++++ Input for this task

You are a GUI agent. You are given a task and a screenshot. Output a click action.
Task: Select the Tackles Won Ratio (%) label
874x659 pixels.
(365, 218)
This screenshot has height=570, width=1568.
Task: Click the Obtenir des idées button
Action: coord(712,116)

++++++++

Goal:
Can you transcribe every one of the records above word for word?

Response:
You are a GUI agent. You are given a task and a screenshot. Output a click action.
Task: Select the Tackles Won Ratio (%) label
874x659 pixels.
(365, 218)
This screenshot has height=570, width=1568.
Task: Click the Obtenir des idées button
Action: coord(712,116)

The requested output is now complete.